##### Data #####

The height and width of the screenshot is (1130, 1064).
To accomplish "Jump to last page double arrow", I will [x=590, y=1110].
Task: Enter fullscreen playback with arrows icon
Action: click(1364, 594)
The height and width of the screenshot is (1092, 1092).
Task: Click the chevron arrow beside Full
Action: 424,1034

#####

**Activity**
Restate the data word for word, leaving nothing out.

**Result of the task**
The height and width of the screenshot is (1130, 1064).
To accomplish "Jump to last page double arrow", I will [x=590, y=1110].
Task: Enter fullscreen playback with arrows icon
Action: click(1364, 594)
The height and width of the screenshot is (1092, 1092).
Task: Click the chevron arrow beside Full
Action: 424,1034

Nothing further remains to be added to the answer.